I once read that getting pregnant is the single most unoriginal thing a woman could do. Of course that's true, but it doesn't stop millions of women from wanting it every day. And it doesn't stop me from wanting to get pregnant either. I strive for the unimaginative, what can I say?

In the 6 or so months that the hubs and I have been trying, I've gotten really good at making myself think I could be pregnant because I have indigestion, or my boobs hurt, or I have cramps, I'm moody, I'm breaking out, bloated, tired, hungry, thirsty, dizzy, gassy, have a funny taste in my mouth, am peeing more often than usual, more sensitive to odors... And then each month I am devastated to discover that I am, in fact, still unfruitful.
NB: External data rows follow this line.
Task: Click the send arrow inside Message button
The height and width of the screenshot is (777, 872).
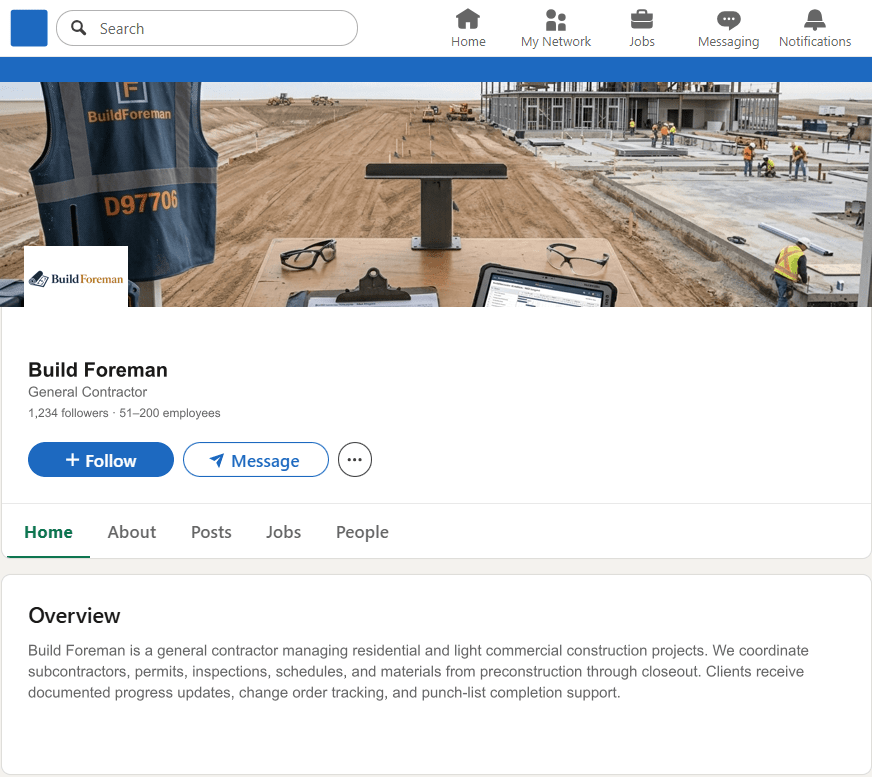Action: [x=217, y=460]
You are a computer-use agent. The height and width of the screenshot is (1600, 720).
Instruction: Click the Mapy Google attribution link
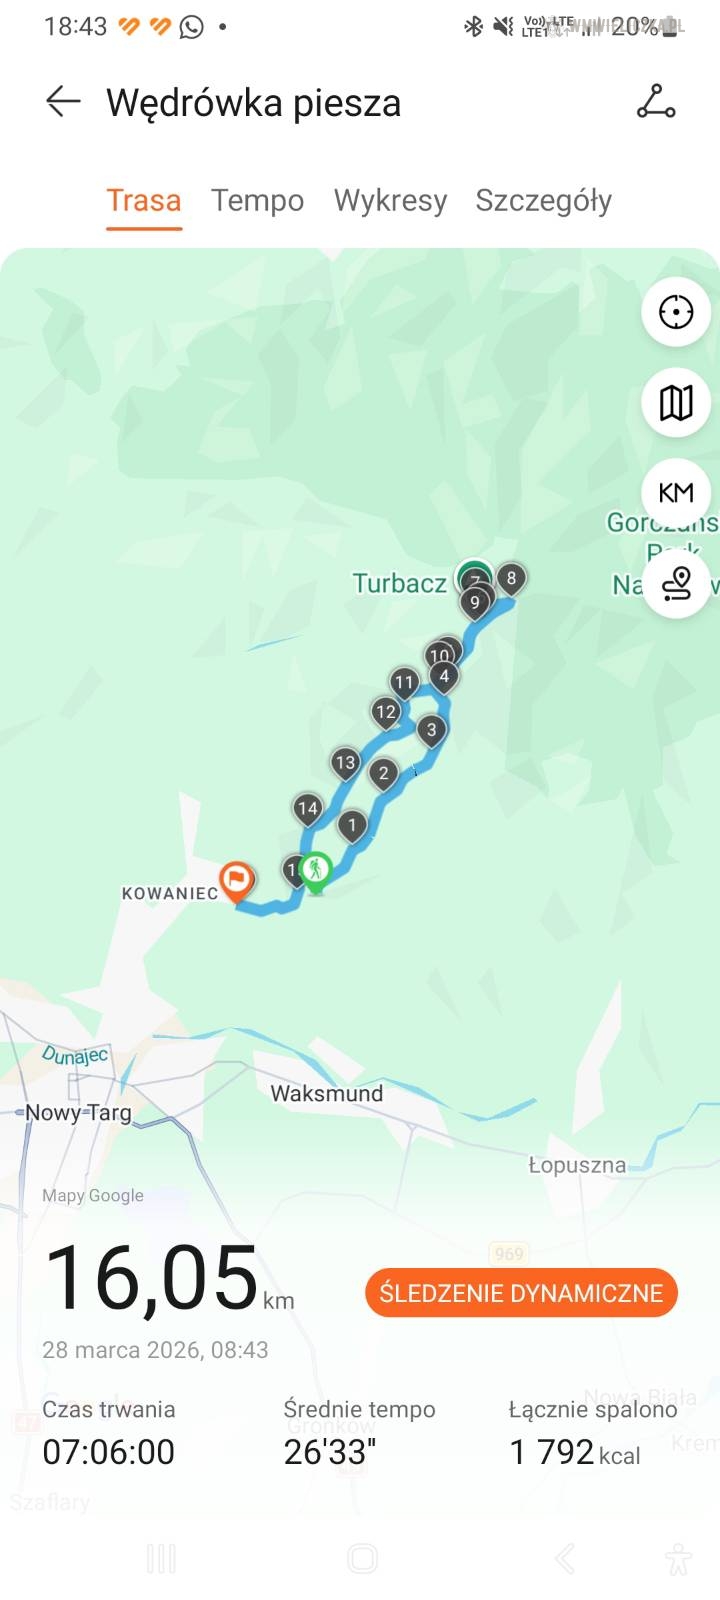(93, 1195)
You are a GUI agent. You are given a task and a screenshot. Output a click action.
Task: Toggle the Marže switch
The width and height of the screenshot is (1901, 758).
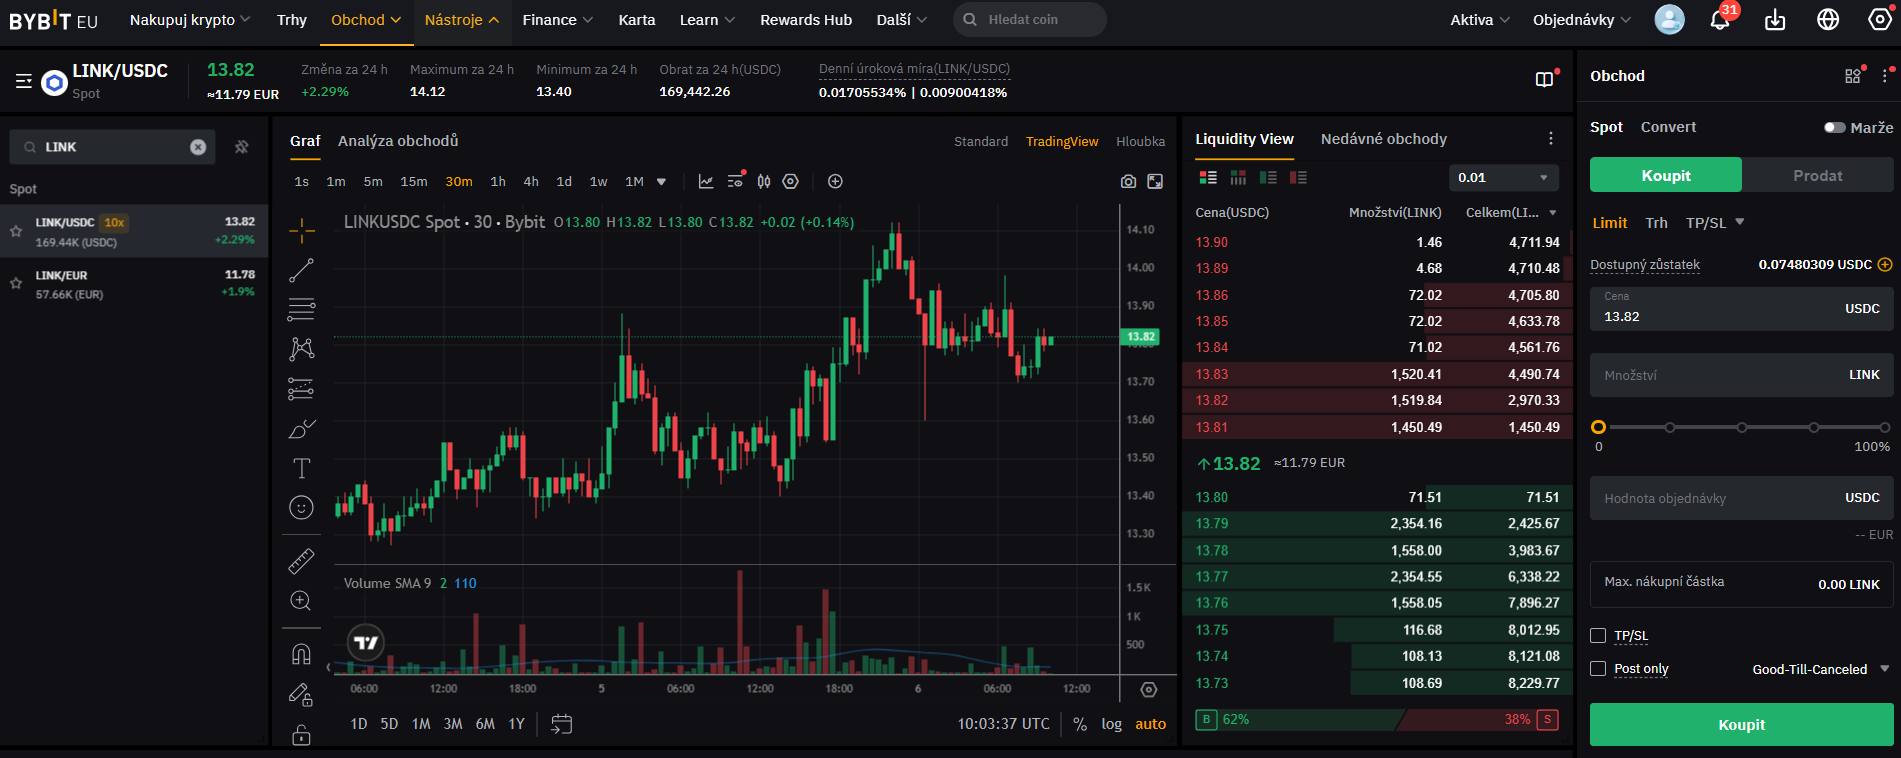[1834, 128]
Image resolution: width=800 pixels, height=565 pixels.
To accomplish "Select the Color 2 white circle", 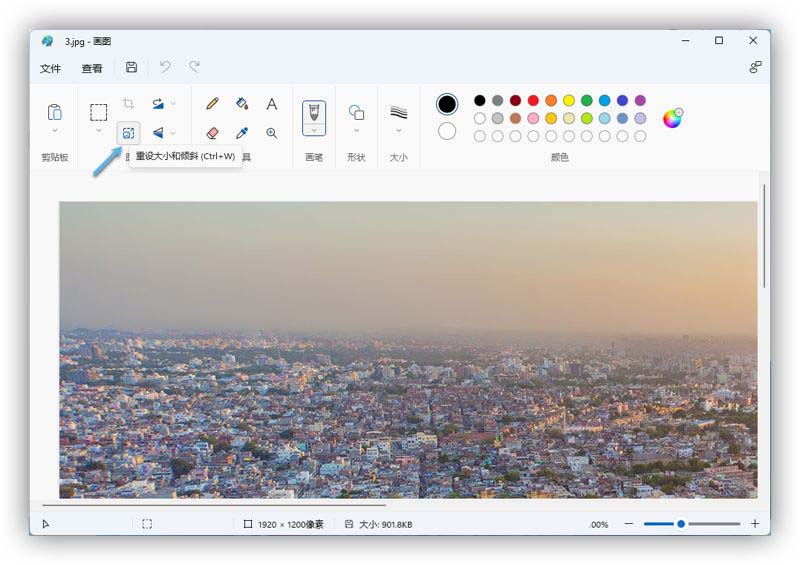I will [x=447, y=131].
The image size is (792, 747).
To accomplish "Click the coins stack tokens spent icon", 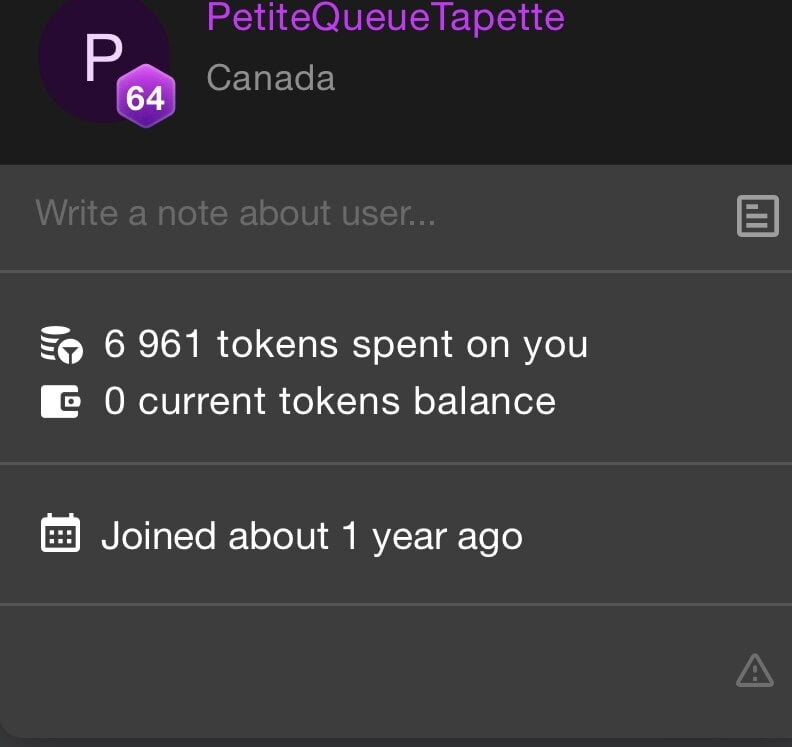I will (60, 344).
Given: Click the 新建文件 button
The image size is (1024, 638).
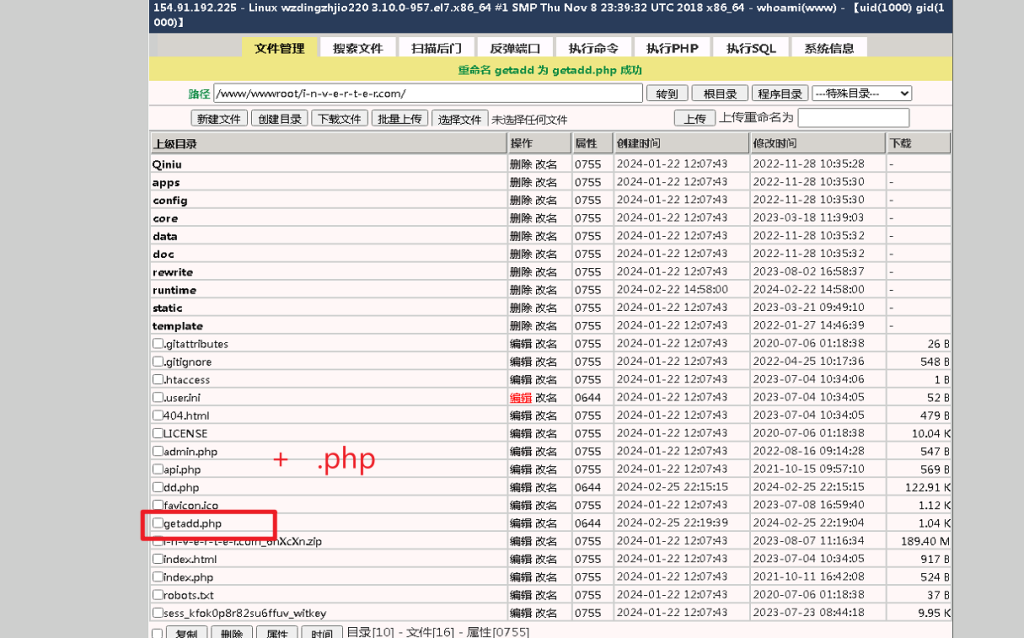Looking at the screenshot, I should pyautogui.click(x=219, y=119).
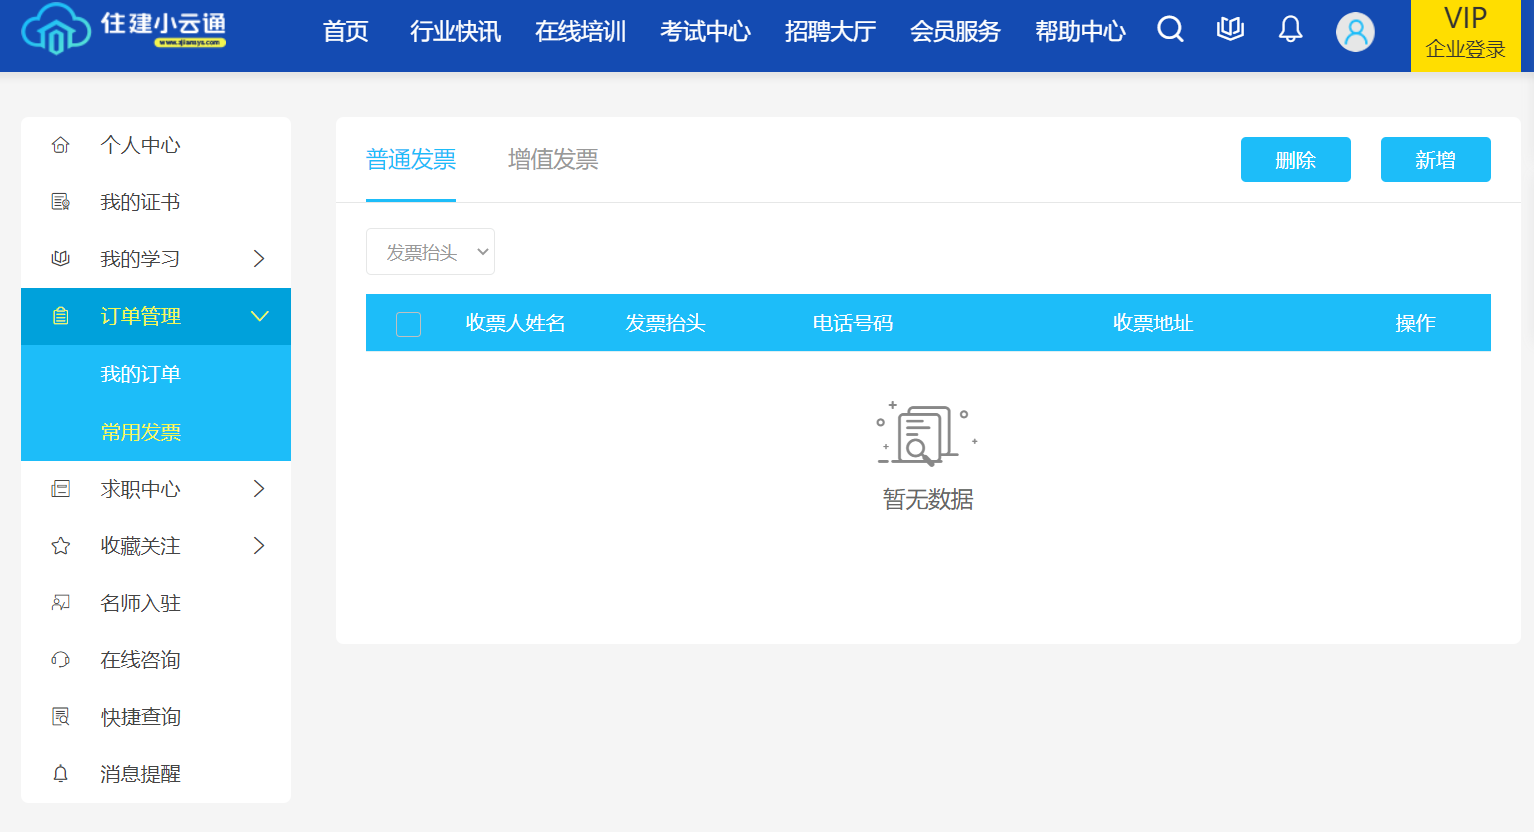The image size is (1534, 832).
Task: Click the 删除 button
Action: (1295, 160)
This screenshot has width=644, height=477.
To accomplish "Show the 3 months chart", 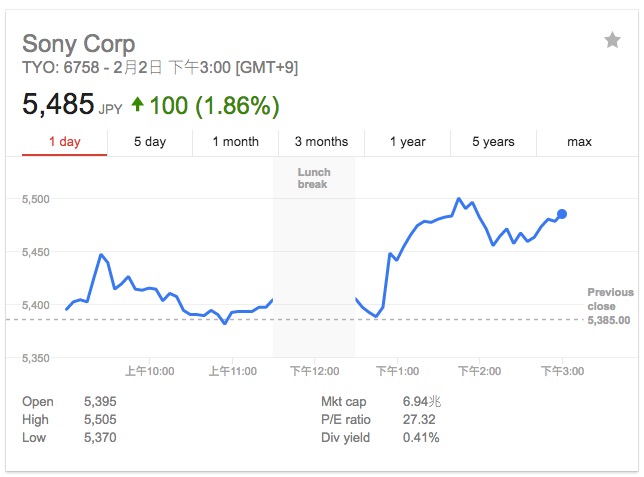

I now believe that most women who claim it was these signs that proved to them they were pregnant were just hyperanalytical about their bodily changes while trying to conceive, and probably always had the same symptoms every month right before they started their periods, they just never paid close enough attention before to realize it.

At any rate, I am vowing to stop analyzing every feeling I have, mostly because it's driving me banana frickin sandwich trying to figure out if my right boob hurts more on the side or on the top, and what that means is going on in my uterus. I wouldn't be surprised if it was driving the hubs crazy either... But being a woman, I am naturally prone to being overly analytical, so this should prove to be a big challenge. Let's see how long it lasts.